[WHAT THE TASK REQUIRES]:
This exercise calls for an exact copy of the data below.

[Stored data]
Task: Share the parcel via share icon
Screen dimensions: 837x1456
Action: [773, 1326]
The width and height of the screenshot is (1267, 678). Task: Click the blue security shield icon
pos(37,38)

[COMPLETED TASK]:
Task: Share the parcel via share icon
Screen dimensions: 837x1456
Action: [773, 1326]
The width and height of the screenshot is (1267, 678). Task: Click the blue security shield icon
pos(37,38)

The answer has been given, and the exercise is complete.